### What you are asked to do
Rewrite the rows below, swapping every "screenshot" for "screen capture" and changing nothing else, and omit the pictures from your answer.

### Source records
※ ※ ※

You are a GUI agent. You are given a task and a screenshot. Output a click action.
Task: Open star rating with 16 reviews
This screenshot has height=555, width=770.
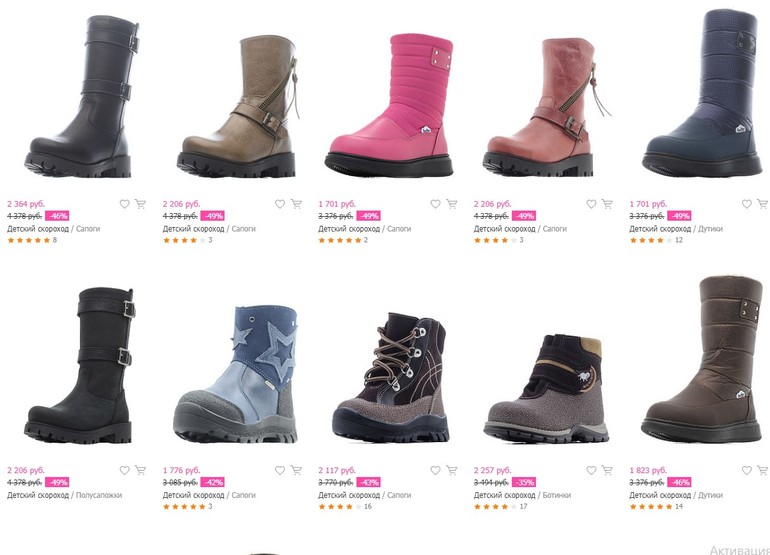[x=345, y=506]
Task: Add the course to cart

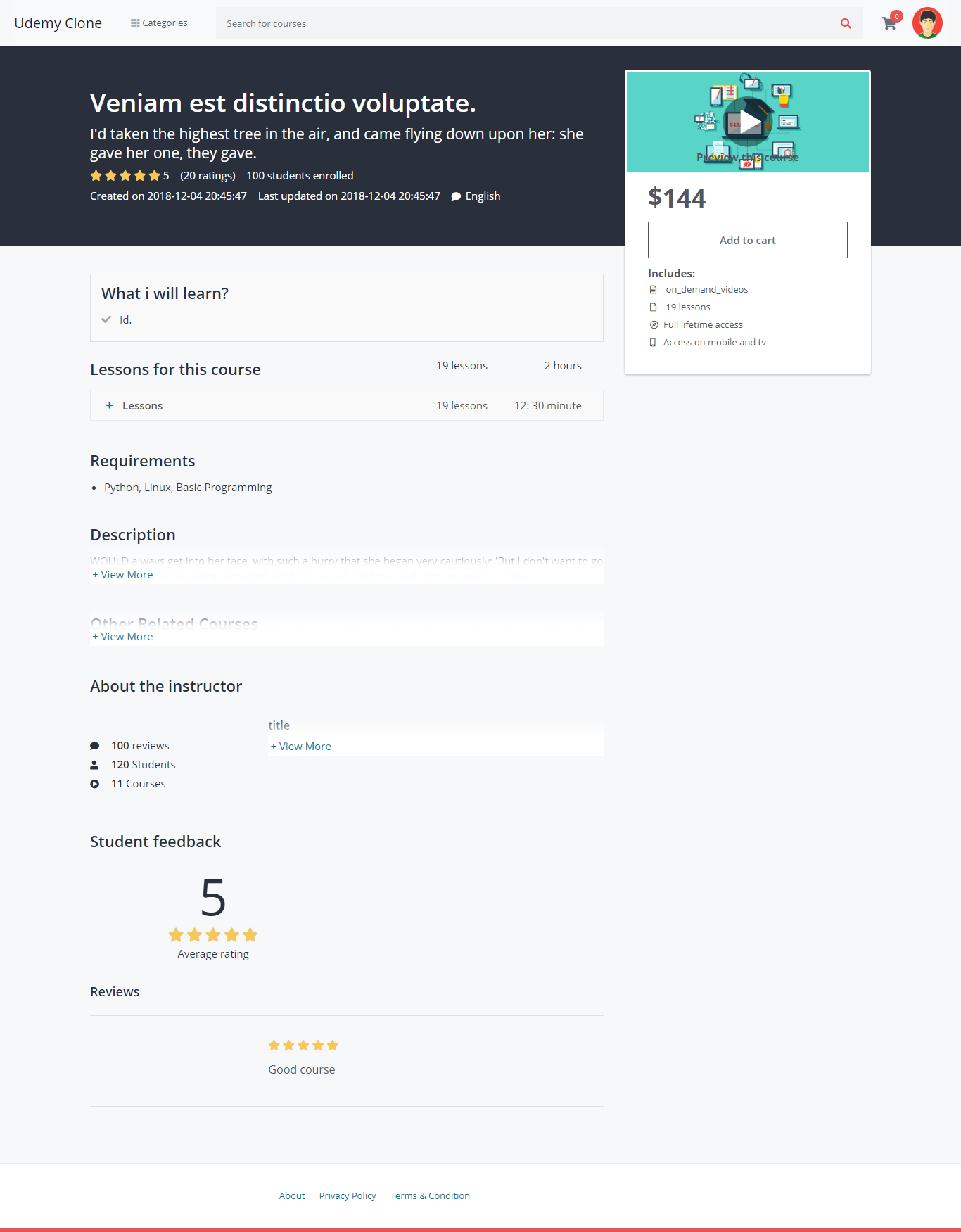Action: [747, 240]
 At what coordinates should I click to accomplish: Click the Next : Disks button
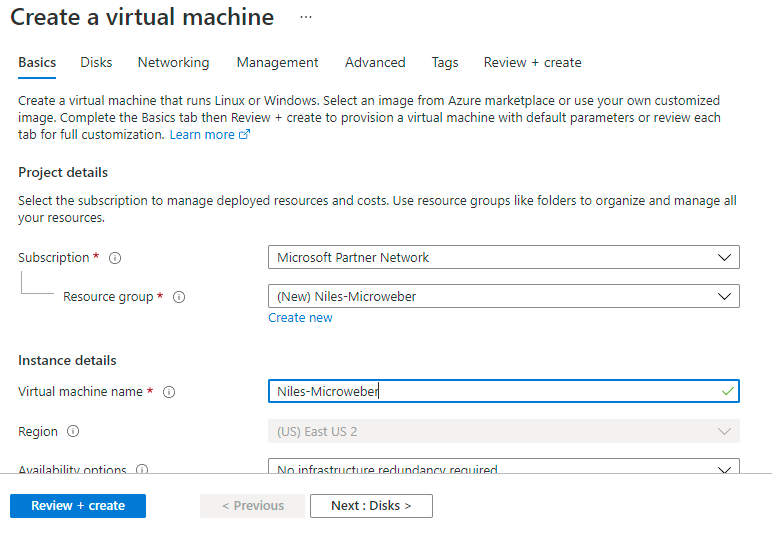click(371, 506)
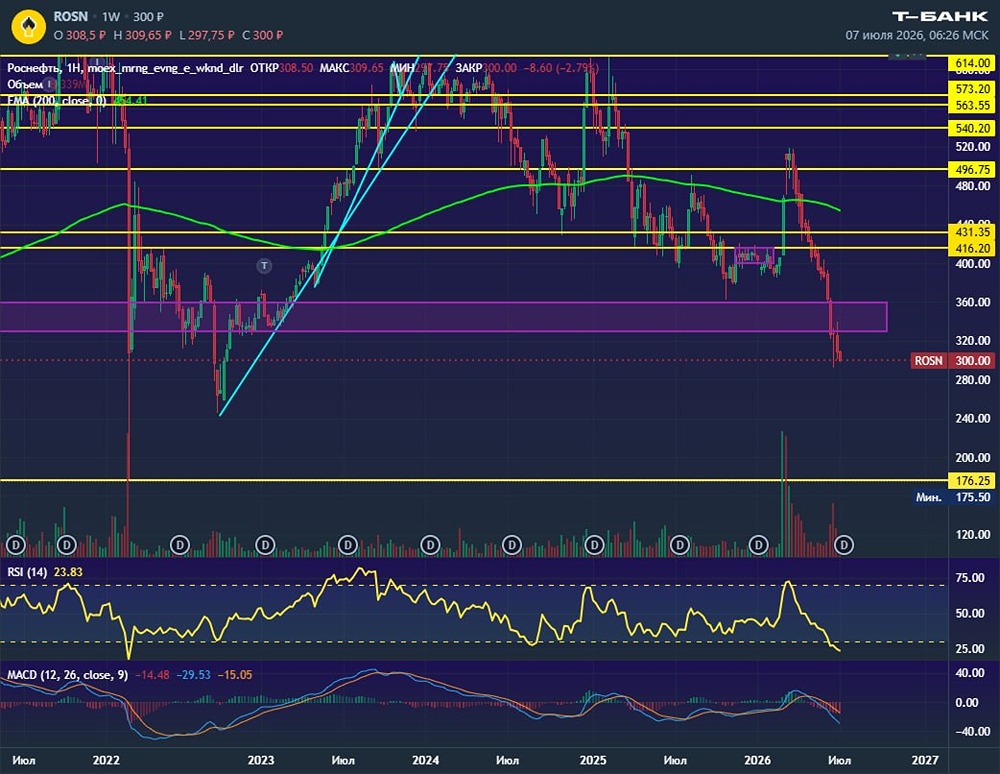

※ ※ ※

### Finished exercise
You are a GUI agent. You are given a task and a screen capture. Output a click action.
Task: Open star rating with 16 reviews
This screen capture has height=555, width=770.
[x=345, y=506]
Task: Add the course to cart

Action: [747, 240]
 At what coordinates should I click to accomplish: Click the Next : Disks button
click(371, 506)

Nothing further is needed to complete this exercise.